Can the Successor Trustee Named in Your Revocable Living Trust Manage Your Retirement Accounts?
If you have a fully funded Revocable Living Trust, then you may mistakenly believe that you're covered for all of your assets if you become mentally incapacitated. But unfortunately you're not because IRAs, 401(k)s and annuities can't be funded into a Revocable Living Trust - otherwise the retirement plan assets will become immediately subject to income taxes - only the beneficiaries of these types of assets can be changed to the trust. As a result, you need to have a Power of Attorney with applicable language to allow the attorney in fact of your choice to manage your retirement accounts.
What You Should Do
If you have any of your investments inside of an IRA, 401(k) or annuity and you don't have a Power of Attorney, then meet with an estate planning attorney to get one in place that will allow the attorney in fact of your choice to manage your retirement accounts if you become mentally incapacitated. And be sure to make it clear to the attorney that you want your agent to be able to manage your IRAs, 401(k)s and annuities so that the attorney is sure to include the applicable language in your Power of Attorney.

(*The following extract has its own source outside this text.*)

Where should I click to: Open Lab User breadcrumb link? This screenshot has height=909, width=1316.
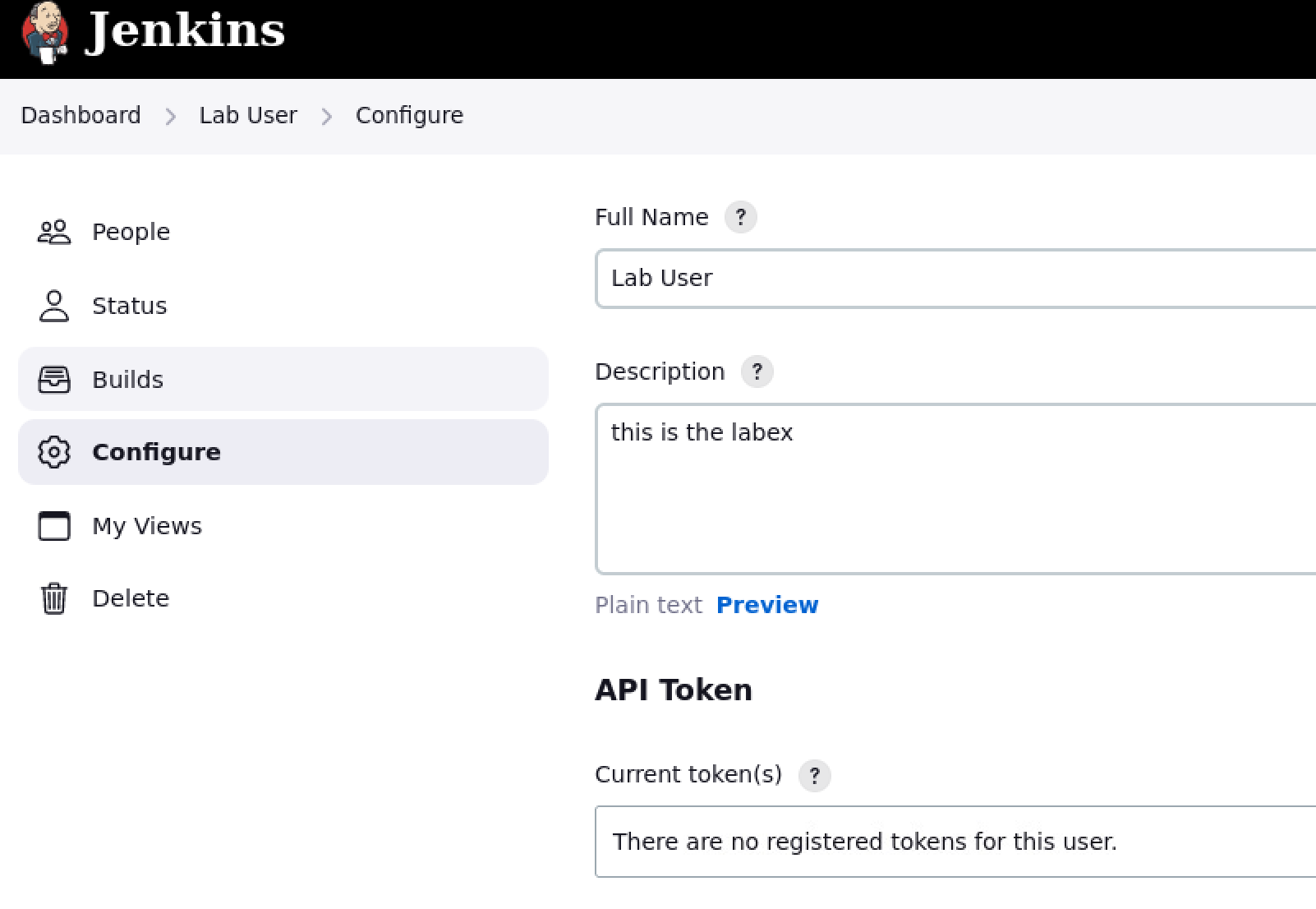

If you have any of your investments inside of an IRA, 401(k) or annuity and you already have a Power of Attorney, then even if it's just a few years old ask your estate planning attorney to confirm that it will work to manage your IRAs, 401(k)s and annuities, otherwise your agent's hands may be tied during a difficult time.
It is also a good idea to check with the company that is acting as custodian for your retirement accounts to determine if the company has it's own Power of Attorney form. If so, then complete the form and keep it with your general Power of Attorney.